» Data records
-----

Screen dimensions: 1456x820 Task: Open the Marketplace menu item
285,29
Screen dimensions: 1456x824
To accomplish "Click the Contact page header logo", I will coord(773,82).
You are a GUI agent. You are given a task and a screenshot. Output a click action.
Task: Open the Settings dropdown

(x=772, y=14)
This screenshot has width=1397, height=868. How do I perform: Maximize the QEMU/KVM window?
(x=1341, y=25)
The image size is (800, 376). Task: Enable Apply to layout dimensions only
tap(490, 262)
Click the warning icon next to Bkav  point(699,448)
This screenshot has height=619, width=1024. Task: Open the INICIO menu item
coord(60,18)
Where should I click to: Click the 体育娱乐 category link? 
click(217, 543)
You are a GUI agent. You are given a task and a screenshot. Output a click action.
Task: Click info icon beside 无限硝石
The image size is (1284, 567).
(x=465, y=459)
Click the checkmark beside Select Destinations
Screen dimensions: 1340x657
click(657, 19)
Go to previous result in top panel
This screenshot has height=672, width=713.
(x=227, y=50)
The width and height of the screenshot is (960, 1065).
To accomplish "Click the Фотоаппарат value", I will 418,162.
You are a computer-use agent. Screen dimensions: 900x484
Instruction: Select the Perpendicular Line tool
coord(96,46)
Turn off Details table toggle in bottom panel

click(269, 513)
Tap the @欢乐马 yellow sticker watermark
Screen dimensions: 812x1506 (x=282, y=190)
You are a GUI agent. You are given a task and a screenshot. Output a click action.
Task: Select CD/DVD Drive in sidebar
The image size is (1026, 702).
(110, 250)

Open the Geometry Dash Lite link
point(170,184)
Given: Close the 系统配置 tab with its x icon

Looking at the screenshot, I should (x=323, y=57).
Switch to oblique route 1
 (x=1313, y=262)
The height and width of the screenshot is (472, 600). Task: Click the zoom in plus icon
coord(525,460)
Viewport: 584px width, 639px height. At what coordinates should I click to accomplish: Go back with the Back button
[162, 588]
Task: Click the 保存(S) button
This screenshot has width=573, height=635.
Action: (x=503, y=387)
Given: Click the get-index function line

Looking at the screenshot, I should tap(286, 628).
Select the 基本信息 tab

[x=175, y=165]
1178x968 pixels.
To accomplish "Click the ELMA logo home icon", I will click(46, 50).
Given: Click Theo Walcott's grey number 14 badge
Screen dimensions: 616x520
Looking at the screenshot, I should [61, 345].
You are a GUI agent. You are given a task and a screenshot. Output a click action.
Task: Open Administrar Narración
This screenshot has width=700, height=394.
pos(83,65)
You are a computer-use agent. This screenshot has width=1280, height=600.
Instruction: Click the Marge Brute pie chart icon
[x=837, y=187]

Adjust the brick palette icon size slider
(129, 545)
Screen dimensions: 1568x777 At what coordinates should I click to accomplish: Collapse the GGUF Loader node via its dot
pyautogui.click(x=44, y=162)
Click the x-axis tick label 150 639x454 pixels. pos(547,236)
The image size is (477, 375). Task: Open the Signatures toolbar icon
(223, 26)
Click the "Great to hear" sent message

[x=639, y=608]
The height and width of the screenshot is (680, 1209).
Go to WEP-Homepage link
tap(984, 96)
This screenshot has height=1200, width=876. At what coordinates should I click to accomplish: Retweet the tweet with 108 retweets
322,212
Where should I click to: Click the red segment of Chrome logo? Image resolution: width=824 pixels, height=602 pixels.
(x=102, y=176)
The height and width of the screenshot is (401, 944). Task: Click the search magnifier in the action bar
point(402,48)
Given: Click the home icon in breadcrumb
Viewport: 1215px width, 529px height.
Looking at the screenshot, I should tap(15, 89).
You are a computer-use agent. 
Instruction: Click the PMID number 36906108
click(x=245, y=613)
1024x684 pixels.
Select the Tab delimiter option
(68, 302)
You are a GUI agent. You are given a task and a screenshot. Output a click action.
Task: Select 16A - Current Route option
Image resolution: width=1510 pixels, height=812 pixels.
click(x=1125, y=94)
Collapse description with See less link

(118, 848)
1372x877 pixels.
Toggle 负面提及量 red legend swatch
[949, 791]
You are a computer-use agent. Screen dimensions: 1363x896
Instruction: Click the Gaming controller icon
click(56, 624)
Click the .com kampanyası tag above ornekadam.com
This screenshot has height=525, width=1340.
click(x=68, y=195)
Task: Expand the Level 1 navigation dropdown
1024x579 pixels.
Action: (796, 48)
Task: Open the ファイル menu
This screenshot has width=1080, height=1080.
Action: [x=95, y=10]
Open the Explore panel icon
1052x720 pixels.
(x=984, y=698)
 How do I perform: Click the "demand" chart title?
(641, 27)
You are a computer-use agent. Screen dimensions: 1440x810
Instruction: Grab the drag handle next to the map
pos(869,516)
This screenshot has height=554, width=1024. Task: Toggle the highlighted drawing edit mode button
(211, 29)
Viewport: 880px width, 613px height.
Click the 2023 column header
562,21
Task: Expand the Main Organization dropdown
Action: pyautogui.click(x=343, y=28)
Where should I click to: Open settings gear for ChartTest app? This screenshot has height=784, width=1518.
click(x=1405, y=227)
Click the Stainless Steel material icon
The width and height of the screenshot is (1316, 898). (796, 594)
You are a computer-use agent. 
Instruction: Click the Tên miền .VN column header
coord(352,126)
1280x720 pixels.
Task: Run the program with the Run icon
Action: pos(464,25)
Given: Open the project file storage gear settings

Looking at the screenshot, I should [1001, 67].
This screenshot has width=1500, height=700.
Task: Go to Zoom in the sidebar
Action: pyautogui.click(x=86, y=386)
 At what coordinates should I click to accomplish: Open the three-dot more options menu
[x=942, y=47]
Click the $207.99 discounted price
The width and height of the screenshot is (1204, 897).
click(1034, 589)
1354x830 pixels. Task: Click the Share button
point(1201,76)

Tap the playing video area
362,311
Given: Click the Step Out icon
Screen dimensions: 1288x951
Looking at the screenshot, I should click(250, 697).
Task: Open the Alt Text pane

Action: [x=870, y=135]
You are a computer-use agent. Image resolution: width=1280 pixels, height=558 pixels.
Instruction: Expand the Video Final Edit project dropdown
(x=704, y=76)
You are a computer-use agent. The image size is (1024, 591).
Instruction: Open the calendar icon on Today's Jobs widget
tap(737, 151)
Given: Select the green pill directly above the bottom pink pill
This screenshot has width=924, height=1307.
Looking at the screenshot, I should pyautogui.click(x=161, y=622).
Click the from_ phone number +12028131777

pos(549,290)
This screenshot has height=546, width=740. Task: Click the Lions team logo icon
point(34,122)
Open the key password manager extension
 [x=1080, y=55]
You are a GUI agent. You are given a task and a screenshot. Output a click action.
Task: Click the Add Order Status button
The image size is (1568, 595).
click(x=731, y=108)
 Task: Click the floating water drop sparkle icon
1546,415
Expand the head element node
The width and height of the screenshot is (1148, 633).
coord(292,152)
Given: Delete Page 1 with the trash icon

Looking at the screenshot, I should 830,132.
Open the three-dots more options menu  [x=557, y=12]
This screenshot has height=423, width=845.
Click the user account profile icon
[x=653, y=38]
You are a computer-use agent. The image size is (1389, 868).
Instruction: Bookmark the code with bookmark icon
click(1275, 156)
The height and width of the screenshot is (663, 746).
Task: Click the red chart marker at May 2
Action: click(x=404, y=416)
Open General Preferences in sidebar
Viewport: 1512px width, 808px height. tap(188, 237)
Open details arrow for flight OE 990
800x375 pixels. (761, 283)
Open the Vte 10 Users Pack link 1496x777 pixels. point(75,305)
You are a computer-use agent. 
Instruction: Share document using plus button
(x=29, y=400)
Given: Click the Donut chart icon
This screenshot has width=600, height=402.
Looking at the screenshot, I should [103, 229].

-----

Output the lines from the one containing "You are a computer-use agent. The image size is (1389, 868)." through the end of the records as a numbered list, omitting blank lines.

1. You are a computer-use agent. The image size is (1389, 868).
2. Instruction: Bookmark the code with bookmark icon
3. click(1275, 156)
4. The height and width of the screenshot is (663, 746).
5. Task: Click the red chart marker at May 2
6. Action: click(x=404, y=416)
7. Open General Preferences in sidebar
8. Viewport: 1512px width, 808px height. tap(188, 237)
9. Open details arrow for flight OE 990
10. 800x375 pixels. (761, 283)
11. Open the Vte 10 Users Pack link 1496x777 pixels. point(75,305)
12. You are a computer-use agent. 
13. Instruction: Share document using plus button
14. (x=29, y=400)
15. Given: Click the Donut chart icon
16. This screenshot has width=600, height=402.
17. Looking at the screenshot, I should [103, 229].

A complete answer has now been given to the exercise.